Bug 74815

Summary: Non-BMP Unicode character codes aren't properly unescaped in CSS
Product: WebKit Reporter: P.J. Onori <onorpj>
Component: CSSAssignee: Nobody <webkit-unassigned>
Status: RESOLVED DUPLICATE    
Severity: Normal CC: ap, eoconnor, john.david.dalton, mathias, pjkixx, szledan, zherczeg
Priority: P3    
Version: 528+ (Nightly build)   
Hardware: Unspecified   
OS: Unspecified   
Bug Depends on:    
Bug Blocks: 69083    
Attachments:
Description Flags
A zip file containing a demonstration of the bug
none
demo of literal character working fine
none
reduced test case none

Description P.J. Onori 2011-12-18 10:42:31 PST
Glyphs in what I'm suspecting to be anything above the Basic Multilingual Plane (0x0000-0xffff) gets a diamond with a question mark in the middle, even when a glyph exists at the value.
Comment 1 Alexey Proskuryakov 2011-12-18 21:51:56 PST
Could you please provide a test case?

Given that you mention the diamond with a question mark, I suspect that you're seeing this problem on Mac, but then I'm confused because Mac WebKit certainly supports non-BMP characters. Are you seeing this in Safari on Mac, some other WebKit based browser on Mac, or some entirely different platform?
Comment 2 P.J. Onori 2011-12-18 22:34:40 PST
Created attachment 119817 [details]
A zip file containing a demonstration of the bug

The zip file contains an HTML file which displays characters at specific unicode values. The table shows the corresponding Unicode value on the right-most column.
Comment 3 P.J. Onori 2011-12-18 22:36:02 PST
I've checked this on Safari v5.1, Chrome v16 and the latest Webkit build - all on the Mac. Let me know if there's anything else I can provide.
Comment 4 Alexey Proskuryakov 2011-12-20 17:26:59 PST
This is specifically an issue with parsing strings like '\01f3a4'. It will work if you just paste a Unicode character in your CSS (and add a @charset rule to make sure it's decoded correctly).
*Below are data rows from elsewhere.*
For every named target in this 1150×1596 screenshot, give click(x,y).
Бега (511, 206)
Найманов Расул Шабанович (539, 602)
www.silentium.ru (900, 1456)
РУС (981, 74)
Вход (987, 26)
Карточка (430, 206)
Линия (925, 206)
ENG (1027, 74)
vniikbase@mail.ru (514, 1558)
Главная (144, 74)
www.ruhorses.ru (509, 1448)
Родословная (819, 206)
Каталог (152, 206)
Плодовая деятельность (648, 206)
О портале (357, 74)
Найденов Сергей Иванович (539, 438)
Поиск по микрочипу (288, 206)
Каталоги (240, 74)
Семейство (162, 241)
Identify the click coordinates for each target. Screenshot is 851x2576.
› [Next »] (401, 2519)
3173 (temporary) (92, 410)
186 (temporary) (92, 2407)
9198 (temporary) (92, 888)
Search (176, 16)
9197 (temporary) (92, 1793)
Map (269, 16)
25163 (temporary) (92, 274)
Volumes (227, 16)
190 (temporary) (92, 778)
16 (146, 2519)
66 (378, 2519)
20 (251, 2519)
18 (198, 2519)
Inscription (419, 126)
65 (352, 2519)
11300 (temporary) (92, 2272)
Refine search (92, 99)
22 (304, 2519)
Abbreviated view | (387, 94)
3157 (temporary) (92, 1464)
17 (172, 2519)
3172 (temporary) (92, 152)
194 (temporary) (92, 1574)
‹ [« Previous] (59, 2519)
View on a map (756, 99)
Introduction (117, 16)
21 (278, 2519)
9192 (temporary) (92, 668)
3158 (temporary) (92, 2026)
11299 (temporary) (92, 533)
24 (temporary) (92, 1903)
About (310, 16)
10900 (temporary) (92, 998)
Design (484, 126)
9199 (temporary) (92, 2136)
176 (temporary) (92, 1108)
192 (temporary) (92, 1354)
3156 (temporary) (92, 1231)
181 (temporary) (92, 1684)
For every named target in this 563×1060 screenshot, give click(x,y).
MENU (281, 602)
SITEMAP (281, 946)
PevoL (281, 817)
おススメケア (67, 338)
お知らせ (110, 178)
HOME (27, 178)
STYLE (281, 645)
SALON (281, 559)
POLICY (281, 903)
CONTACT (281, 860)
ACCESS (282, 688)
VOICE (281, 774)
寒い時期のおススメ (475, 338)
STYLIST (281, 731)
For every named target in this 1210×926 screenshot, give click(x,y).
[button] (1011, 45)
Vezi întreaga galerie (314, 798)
I don't know if we're matching the spec or not here.
Comment 5 Alexey Proskuryakov 2011-12-20 17:27:22 PST
Created attachment 120122 [details]
demo of literal character working fine
Comment 6 P.J. Onori 2011-12-20 20:24:45 PST
Thanks Alexey. That works for me in Safari 5.1 and Webkit (Chrome doesn't seem to support it). 

I poked around as well and couldn't discern if this isn't appropriate. Pragmatically, it may be prove frustrating for people looking at the CSS file with a typeface that doesn't contain those glyphs. But that's not technically your problem. ;)
Comment 7 P.J. Onori 2011-12-20 20:26:42 PST
My lord, apologies for such a poorly-written comment. It's been a long day...
Comment 8 Mathias Bynens 2012-01-12 10:46:55 PST
(In reply to comment #4)
> This is specifically an issue with parsing strings like '\01f3a4'. It will work if you just paste a Unicode character in your CSS (and add a @charset rule to make sure it's decoded correctly).
> 
> I don't know if we're matching the spec or not here.

FWIW, the spec is here: http://www.w3.org/TR/CSS21/syndata.html#characters / http://www.w3.org/TR/css3-syntax/#characters

It doesn’t mention anything about UTF-16 or surrogate pairs in escapes (which are thus non-standard, although they happen to be supported in WebKit); only Unicode / ISO 10646 code points are allowed in CSS escape sequences. This kind of CSS escape sequence doesn’t work in WebKit for characters outside the BMP, which is what this bug is about. For more info, see this mailing list discussion: http://lists.w3.org/Archives/Public/www-style/2012Jan/thread.html#msg536

For example, `\1d306 ` or `\01d306` are supposed to be CSS escape sequences for the “tetragram for centre” symbol (U+1D306), but they currently don’t work in WebKit.

(In reply to comment #5)
> Created an attachment (id=120122) [details]
> reduced test case

I’m not sure how that test case helps, as it doesn’t contain a CSS escape sequence, just the literal character. Am I missing something?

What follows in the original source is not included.